**Belge bölümü**
"Bugünkü sistem olduğu sürece çürüme devam edecek"
Türkiye Komünist Partisi (TKP) Genel Sekreteri Kemal Okuyan, "Bugünkü sistem olduğu sürece çürüme devam edecek. İlaç şirketleri daha fazla hasta ister, silah üretiyorsanız savaş, araba üretiyorsanız daha çok özel araç isterseniz. Bu kadar basit" dedi
09.12.2025 10:18:00
Haber Merkezi
Haber Merkezi





Türkiye Komünist Partisi (TKP) Genel Sekreter Kemal Okuyan, soL TV'de yayınlanan programda soruları yanıtladı.
"Toplum çürüyor" diye eskiden beri söylediklerini, bunun 12 Eylül'le giderek arttığını belirten Okuyan, toplumsal adaletsizliğin meşrulaşıp benimsenmesinin çürümenin motor gücü olduğunu söyledi.
Okuyan, şöyle devam etti:
"Adalet duygusu toplumda en fazla Turgut Özal döneminde kalktı ve bunu 12 Eylül hazırladı. Alınteriyle çalışma 12 Eylül sonrası bir erdem olmaktan çıktı. 12 Eylül'den önce de patronlar vardı ama ahlaki üstünlük emekçideydi. Adaleti, haklı olanı temsil ediyordu. Geldiğimiz noktada daha büyük bir yoksulluk olmasına karşın emekçi olmak iyi bir şey olmaktan çıktı. Emekçiler nezdinde de. Bu toplumun çok geniş bir kesimini, kısa yoldan, emek vermeden başarıya ulaşmaya ikna ettiler. Çürümenin temel nedeni bu. Bu her alanda sanatta, sporda bile karşımıza çıkıyor. En korkuncu işçi sınıfı da çürüyor."
"Çürümeye direnci sol koyar"
Kemal Okuyan, Turgut Özal döneminde topluma "Herkes kendini kurtarsın" türü bir anlayışın aşılandığını, bunun önemli karşılığının özelleştirme olduğunu aktararak, "Solculara bile özelleştirme kabul ettirildi. Çürümeye direnci sol koyar. Özelleştirmenin iyi bir şey olduğu tezine sol bile ikna oldu, bu da çürümeydi" diye konuştu.
Kamusal kaynakların şahıslara aktarıldığını, bunun çok geniş bir çerçevede gerçekleştiğini söyleyen Okuyan, toplumun itirazlarına rağmen bu duruma direnilemediğini söyledi. Toplumun büyük bir kesiminin kısa yoldan zenginleşmeye ya da iktidar sahibi olmaya özendirildiğini kaydeden TKP Genel Sekreteri Okuyan, "Evet, para girdiği her yeri bozdu" dedi.
"Şikeyi hiçbir savcı temizleyemez, zaten öyle bir niyet de yok"
Futboldaki çürümeye de değinen Okuyan, futbolun aynı zamanda işçi sınıfının yan yana geldiği güçlü bir eğlence aracı olduğunu belirtti.

**Saklanan kayıtlar**
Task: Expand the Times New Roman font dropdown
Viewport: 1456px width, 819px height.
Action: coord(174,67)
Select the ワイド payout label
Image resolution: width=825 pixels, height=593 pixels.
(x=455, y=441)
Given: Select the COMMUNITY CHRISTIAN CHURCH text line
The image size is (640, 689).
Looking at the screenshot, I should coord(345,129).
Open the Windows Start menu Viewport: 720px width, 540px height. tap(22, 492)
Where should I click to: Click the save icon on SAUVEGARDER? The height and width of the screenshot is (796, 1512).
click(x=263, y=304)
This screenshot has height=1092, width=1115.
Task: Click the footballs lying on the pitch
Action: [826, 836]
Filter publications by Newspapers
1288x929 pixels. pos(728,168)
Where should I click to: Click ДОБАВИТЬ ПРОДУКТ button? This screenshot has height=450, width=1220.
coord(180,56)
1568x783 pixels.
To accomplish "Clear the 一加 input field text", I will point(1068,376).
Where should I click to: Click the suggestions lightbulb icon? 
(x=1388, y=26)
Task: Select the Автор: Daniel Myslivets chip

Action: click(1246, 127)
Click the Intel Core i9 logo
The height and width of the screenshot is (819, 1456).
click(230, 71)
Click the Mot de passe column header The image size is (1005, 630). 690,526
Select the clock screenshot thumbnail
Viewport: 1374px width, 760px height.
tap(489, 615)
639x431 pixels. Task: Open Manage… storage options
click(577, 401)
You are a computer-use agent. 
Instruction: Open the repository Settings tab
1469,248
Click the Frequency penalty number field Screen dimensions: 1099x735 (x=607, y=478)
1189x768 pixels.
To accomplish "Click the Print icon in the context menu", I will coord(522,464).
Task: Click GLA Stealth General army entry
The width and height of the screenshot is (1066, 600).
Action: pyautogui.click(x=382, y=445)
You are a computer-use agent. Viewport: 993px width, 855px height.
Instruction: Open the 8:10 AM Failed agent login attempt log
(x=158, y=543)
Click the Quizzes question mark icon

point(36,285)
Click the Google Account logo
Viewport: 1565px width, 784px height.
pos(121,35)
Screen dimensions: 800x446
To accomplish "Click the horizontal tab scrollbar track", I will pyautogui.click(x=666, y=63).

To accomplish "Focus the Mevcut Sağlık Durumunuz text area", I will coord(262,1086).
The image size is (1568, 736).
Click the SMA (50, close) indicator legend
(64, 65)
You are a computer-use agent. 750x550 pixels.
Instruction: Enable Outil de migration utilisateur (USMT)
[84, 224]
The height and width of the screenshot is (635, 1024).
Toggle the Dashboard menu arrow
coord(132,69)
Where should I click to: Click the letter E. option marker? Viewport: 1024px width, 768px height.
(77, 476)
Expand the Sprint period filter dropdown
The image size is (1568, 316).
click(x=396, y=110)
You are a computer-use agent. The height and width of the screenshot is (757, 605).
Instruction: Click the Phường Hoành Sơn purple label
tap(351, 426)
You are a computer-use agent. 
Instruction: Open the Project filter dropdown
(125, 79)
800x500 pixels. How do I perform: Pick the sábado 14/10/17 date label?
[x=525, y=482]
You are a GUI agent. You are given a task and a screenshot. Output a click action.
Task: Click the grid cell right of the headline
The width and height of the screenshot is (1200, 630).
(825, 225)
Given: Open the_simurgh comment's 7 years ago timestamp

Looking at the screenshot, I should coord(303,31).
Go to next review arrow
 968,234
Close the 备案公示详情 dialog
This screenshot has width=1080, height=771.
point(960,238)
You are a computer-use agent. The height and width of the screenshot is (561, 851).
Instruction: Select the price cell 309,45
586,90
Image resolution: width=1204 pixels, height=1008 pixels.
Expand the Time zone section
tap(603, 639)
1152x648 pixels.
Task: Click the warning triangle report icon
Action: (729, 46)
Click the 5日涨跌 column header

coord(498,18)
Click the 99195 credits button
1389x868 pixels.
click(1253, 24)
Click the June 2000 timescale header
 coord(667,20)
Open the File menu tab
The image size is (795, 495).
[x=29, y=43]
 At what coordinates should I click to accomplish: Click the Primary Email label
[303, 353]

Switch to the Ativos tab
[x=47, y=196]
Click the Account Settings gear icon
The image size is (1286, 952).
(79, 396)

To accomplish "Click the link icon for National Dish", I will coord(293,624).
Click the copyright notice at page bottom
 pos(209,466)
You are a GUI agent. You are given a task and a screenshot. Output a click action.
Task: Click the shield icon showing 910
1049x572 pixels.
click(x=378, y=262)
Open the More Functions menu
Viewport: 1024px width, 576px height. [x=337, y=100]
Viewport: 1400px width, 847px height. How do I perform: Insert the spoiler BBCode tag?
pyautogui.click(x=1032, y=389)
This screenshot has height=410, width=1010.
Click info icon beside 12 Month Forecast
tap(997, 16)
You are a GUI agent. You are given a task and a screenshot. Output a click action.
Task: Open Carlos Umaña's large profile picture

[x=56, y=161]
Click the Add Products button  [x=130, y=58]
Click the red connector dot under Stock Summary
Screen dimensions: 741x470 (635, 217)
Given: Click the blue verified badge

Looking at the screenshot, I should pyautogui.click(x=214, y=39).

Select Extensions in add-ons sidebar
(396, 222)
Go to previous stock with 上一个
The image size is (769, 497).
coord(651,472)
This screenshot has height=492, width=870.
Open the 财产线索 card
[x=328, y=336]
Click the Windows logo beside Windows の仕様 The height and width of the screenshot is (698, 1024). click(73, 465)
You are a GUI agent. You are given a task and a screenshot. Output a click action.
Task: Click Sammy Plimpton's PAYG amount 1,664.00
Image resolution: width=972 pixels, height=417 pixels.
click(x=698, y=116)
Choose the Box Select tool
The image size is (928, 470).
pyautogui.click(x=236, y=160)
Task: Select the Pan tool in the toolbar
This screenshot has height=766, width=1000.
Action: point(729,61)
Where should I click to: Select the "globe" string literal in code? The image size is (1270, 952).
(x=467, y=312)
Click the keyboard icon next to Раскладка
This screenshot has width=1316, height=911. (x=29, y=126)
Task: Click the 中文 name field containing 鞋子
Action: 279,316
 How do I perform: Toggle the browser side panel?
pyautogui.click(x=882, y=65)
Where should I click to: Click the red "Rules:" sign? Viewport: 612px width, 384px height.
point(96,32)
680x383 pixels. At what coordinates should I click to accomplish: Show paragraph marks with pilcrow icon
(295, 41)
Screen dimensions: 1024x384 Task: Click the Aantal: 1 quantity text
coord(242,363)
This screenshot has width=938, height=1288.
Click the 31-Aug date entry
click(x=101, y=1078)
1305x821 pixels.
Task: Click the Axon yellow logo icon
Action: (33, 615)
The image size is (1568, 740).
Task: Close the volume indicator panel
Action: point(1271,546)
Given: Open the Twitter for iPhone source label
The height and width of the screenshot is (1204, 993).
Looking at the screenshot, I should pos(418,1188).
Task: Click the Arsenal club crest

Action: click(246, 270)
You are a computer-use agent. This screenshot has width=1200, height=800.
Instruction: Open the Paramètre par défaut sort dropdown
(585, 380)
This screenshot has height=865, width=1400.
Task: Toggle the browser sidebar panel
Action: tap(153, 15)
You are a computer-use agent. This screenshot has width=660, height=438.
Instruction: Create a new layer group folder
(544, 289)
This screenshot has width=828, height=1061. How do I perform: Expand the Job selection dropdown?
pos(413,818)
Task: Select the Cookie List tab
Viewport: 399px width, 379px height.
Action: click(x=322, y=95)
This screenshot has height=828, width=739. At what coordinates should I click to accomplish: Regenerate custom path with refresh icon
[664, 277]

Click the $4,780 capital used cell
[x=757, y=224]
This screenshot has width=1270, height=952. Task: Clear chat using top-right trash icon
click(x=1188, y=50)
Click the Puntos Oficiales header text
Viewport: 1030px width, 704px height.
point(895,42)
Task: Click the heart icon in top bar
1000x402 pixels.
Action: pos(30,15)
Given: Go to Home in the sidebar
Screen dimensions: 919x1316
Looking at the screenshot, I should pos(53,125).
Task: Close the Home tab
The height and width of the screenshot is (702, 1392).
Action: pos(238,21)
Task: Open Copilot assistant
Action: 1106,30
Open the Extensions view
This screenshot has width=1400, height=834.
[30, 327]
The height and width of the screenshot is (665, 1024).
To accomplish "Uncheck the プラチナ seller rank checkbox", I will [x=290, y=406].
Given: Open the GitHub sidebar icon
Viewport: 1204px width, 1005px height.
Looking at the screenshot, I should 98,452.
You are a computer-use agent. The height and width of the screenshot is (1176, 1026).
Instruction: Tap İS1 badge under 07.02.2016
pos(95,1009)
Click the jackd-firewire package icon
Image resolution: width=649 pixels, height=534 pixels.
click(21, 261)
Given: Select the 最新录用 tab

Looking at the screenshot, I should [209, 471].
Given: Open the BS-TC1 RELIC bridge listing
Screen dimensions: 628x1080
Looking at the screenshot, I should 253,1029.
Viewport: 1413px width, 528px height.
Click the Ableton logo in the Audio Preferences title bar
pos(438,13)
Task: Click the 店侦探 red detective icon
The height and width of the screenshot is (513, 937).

**Çözülecek problem**
Toplumsal çürüme üzerine haberde geçen "Alınteriyle çalışma 12 Eylül sonrası bir erdem olmaktan çıktı." cümlesini İngilizceye çevirin. Kayıtlar başka bir kaynaktan alınmıştır.

**Alıştırmanın sonucu**
After September 12, working by the sweat of one's brow ceased to be a virtue.